Partinin temposu giderek çılgınlaştıkça, gurup ölümcül oyunlar akıl eder. Adı Bodies Bodies... / Bedenler Bedenler olan oyun, içlerinden birinin 'katil seçilmesi'ni ve arkadaşlarından birini öldürmüş gibi yapmasını talep eder. Giderek oyun gerçeğe dönüşür, cesetler birer birer evin köşelerine yayılmaya başlar. Bu katliamdan acaba kim kurtulabilecektir? Ve -seyirci için daha önemlisi- bu ölüm oyununun asıl ve gerçek suçlusu kimdir?

Film doğrusu baştan sona aynı tempoyla gelişemiyor. Biraz sarkan ve uzatılan yanları yok değil. Ama kendine özgü bir gerilimi de var. Kirsten Roupenian'ın öyküsünden uyarlanmış, İt Follows - Peşimdeki Şeytan adlı korku filmleri serisinde çalışmış olan Disasterpeace'in müziğiyle beslenmiş film, doğrusu genç oyuncularından da çok iyi yararlanmış. Tüm kadınlar birbirinden iyi kişilikler çiziyorlar.
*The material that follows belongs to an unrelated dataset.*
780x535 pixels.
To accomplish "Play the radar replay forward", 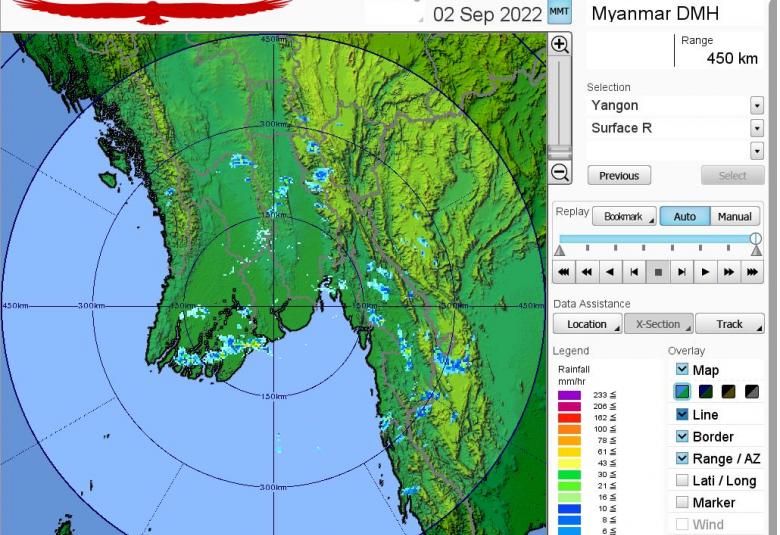I will click(x=706, y=271).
Erkekler, başlarda "iyi bir saldırı en iyi savunmadır" diyen Afganistan gazisi David'de Pete Davidson ve ev sahibi Greg'de Lee Pace ilk kurbanlar arasına giriyor. Ama zaten yazarı ve yönetmeni kadınlar olan filmde, kadınlar hem nitelik, hem nicelik olarak kesin galipler!..
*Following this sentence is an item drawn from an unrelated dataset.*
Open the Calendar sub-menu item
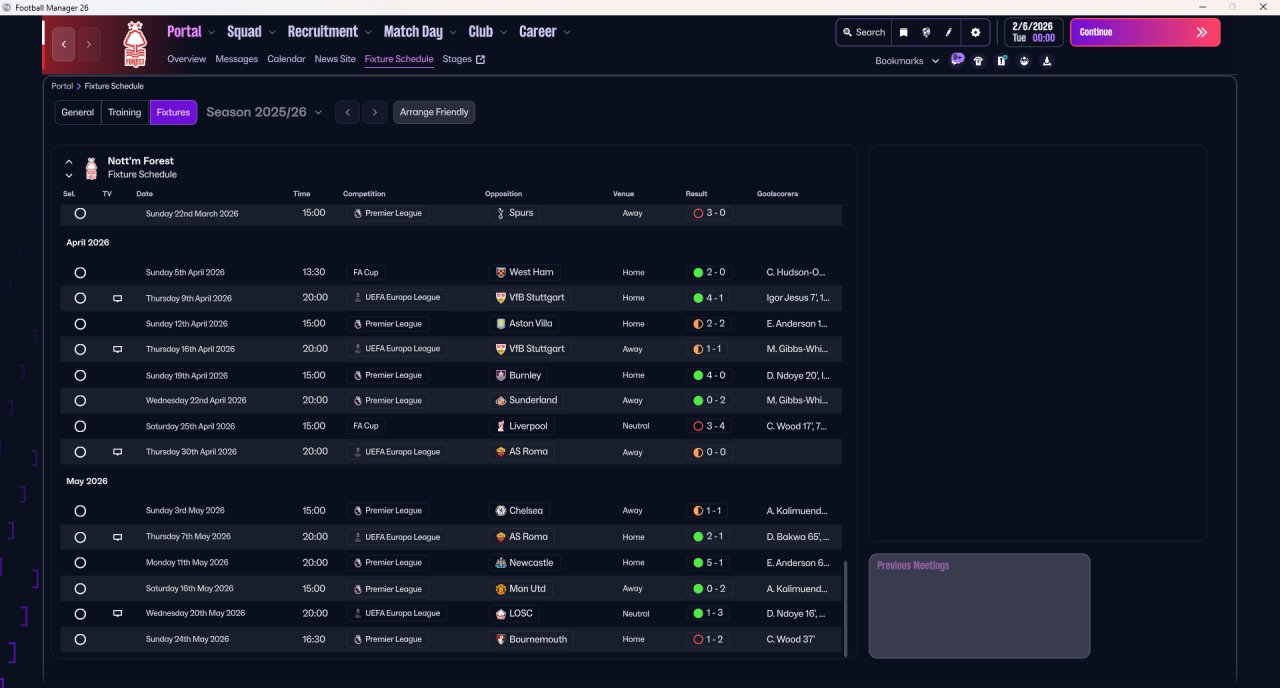Image resolution: width=1280 pixels, height=688 pixels. point(286,59)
Filmde yer yer hiç beklenmedik şeyler anılıyor. Bunlardan biri popüler Law and Order dizisi. Öteki ise Norveçli ünlü yazar İbsen'in Hedda Gabler adlı sahne oyunu. Bir de şunu eklemeliyim: Her şeye karşın filmi kurtaran, belki de finali oluyor. Çünkü öyle bir sürpriz sunuyor ki seyircisine... Tüm entrikayı allak-bullak eden bu final, gerçekten de filmi kurtarıyor. Ve en azından türün meraklılarınca görülmesini gerektiriyor.

Atilla Dorsay kimdir?

Atilla Dorsay 1939 İzmir, Karşıyaka'da doğdu. Çocukluğu zor savaş yıllarında geçti. O yıllardan her şeyin karneyle alındığını, radyolardan yayılan savaş haberlerini ve ilk sinema deneyimlerini oluşturan savaş üzerine filmleri hatırlıyor.

On yaşındayken ailesi sırf onu Galatasaray Lisesinde okutabilmek için İstanbul'la göç etti. Böylece Fransız kültürüyle yetişti.
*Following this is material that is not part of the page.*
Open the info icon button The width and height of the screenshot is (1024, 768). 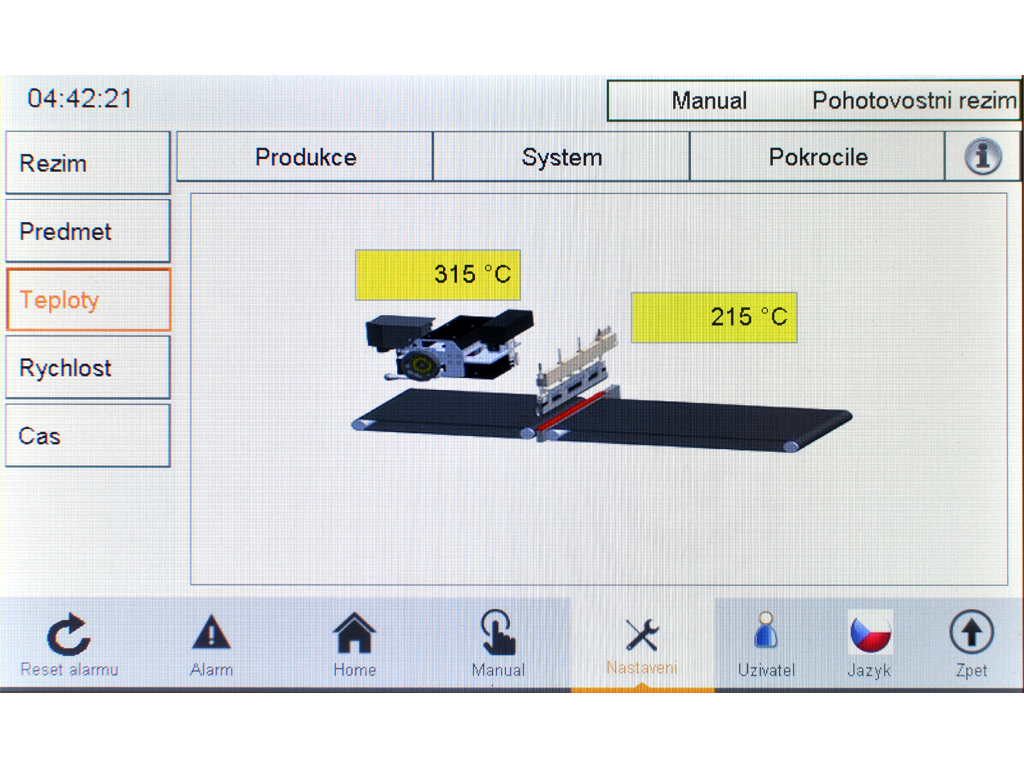pyautogui.click(x=983, y=157)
Güzel Sanatlar Akademisi'nde (şimdiki Mimar Sinan Üniversitesi) mimarlık okudu. Hayatta her koşulda koruduğu estetik bakışını bu temele borçlu olduğunu söyler.

Rehberlik, gazetecilik ve eleştirmenlik yaptı.

1966 yılında başladığı Cumhuriyet gazetesindeki yazılarını 27 yıl boyunca sürdürdü.

Bu aralıkta Leman Dorsay'la evlendi. İki çocuk ve üç torunu oldu.

Sonraki yıllarda Cumhuriyet'ten kendi isteğiyle ayrıldı. Kısa bir süre için Milliyet'te devam eden ve hâlâ süren dergi yazarlığı yaptı.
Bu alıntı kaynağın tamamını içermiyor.